832 - Fagner: Sim, é claro que o governo federal, durante os governos petistas, ampliou as universidades federais, mas, como apontado pelo João Bernardo, aqui: LINK, o Brasil continua atrás dos demais BRICS, no que se refere aos alfabetizados com idade igual ou superior a quinze anos, e das outras grandes economias latino-americanas, como Argentina, China e México. As empresas que mais investiram em P&D foram a Petrobras e a Embraer, e, pelo menos nesse sentido, o Brasil detém a liderança. A conclusão do autor é que “numa situação em que um ensino básico precário e uma escolaridade deficiente coexistem com um desempenho satisfatório em P&D, pode operar-se uma dicotomia de consequências nefastas, colocando para um lado a esmagadora maioria da força de trabalho, mal qualificada e laborando por isso em empresas pouco produtivas, e isolando noutro lado uma minoria de trabalhadores qualificados, sem que haja mobilidade de uma esfera para outra e provocando um estrangulamento na oferta de profissionais habilitados”. E conclui também que “se não se ultrapassar a dicotomia entre um ensino básico precário e um ensino profissionalizante e universitário satisfatório, a colaboração das universidades com as empresas, em vez de ampliar o nível genérico de conhecimentos científicos, pode ter como efeito a formação de ghettos tecnológicos”. Bem, então parece que, para alcançar uma economia mais produtiva, não basta investir em Educação Superior, deixando de lado a Educação Básica.

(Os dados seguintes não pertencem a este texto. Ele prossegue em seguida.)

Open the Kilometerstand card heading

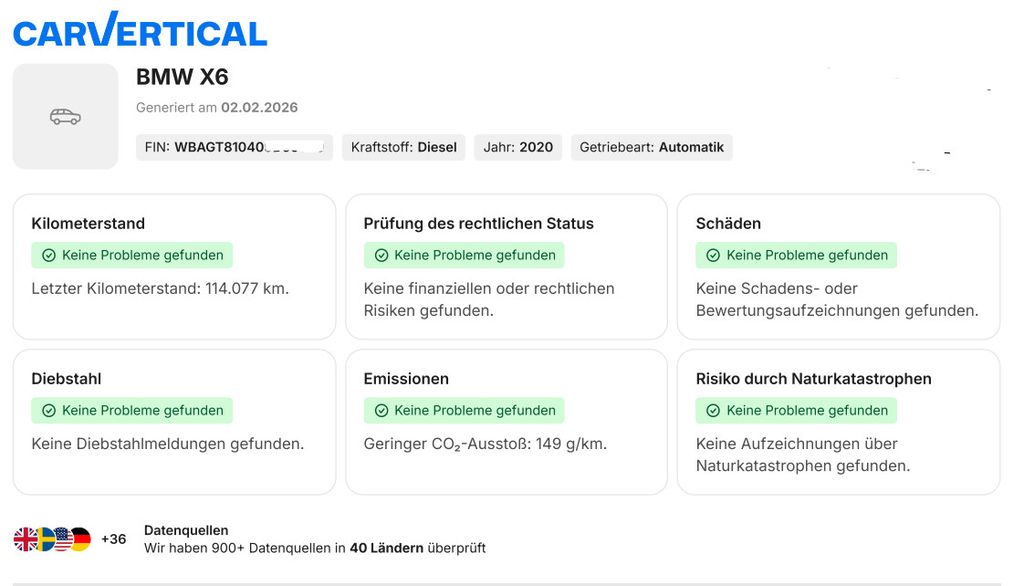(88, 223)
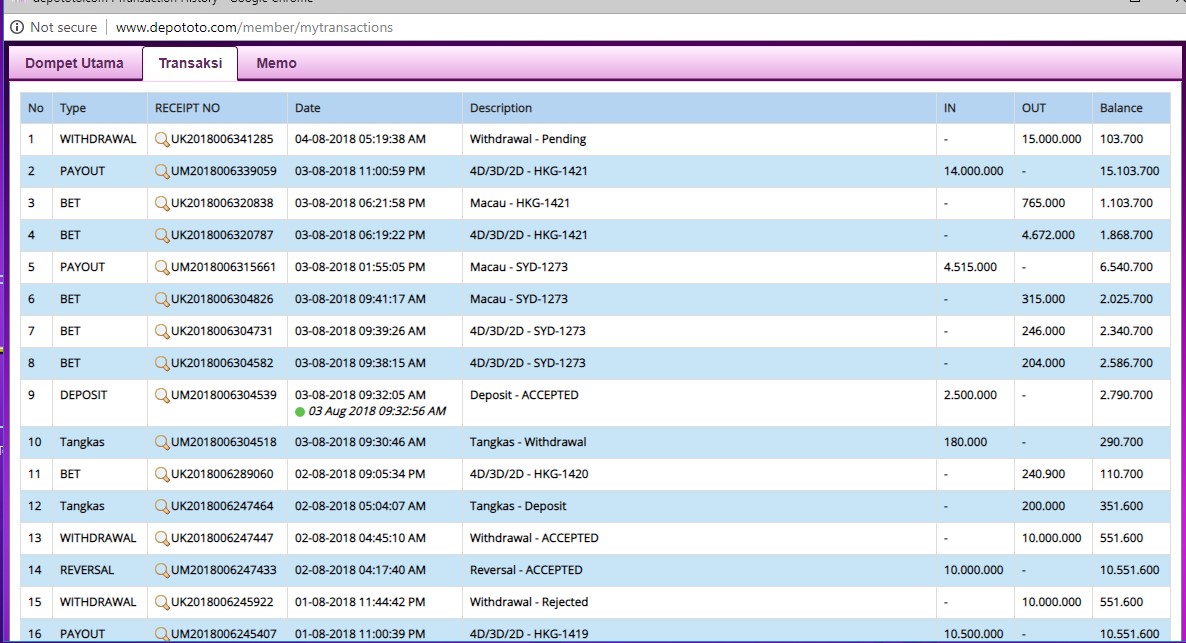Open receipt link UK2018006304826
Viewport: 1186px width, 643px height.
pos(222,299)
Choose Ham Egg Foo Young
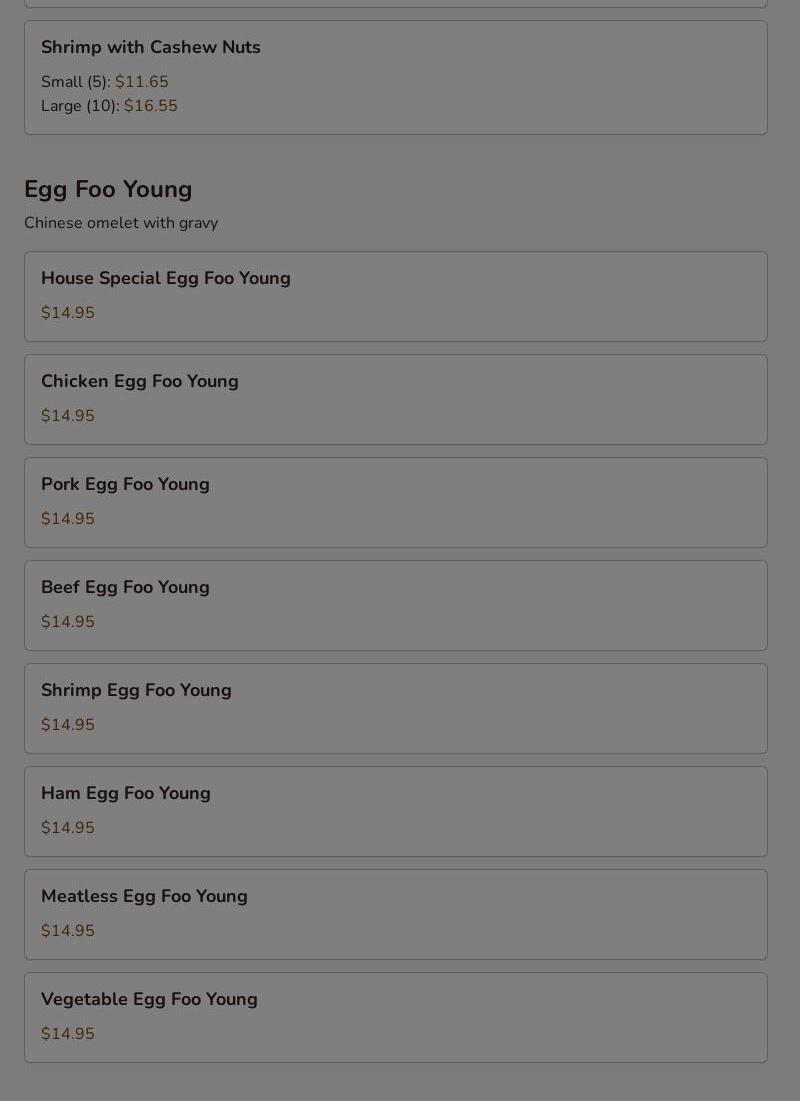This screenshot has height=1101, width=800. pyautogui.click(x=126, y=793)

833 - JB: Os colaboradores do Combate, que no período áureo somaram algumas dezenas, nunca confundiram as disputas entre facções das classes dominantes no interior dos órgãos de poder com a luta de classes. Interessávamo-nos apenas pelos conflitos laborais. E foi precisamente porque até ao fim mantivemos esta atitude, porque permanecemos acima da confusão, que pudemos ter uma visão estratégica. Quando começaram as nacionalizações fomos os primeiros a denunciar o capitalismo de Estado, ao mesmo tempo que organizámos o primeiro encontro de solidariedade para com as primeiras três ou quatro empresas em autogestão. Foi porque acompanhámos as lutas no terreno que entendemos que as colectivizações nos latifúndios a sul do Tejo se deveram à iniciativa espontânea dos assalariados agrícolas e não a decisões do Partido Comunista, contrariamente ao que este partido naturalmente pretende e ao que os historiadores repetem.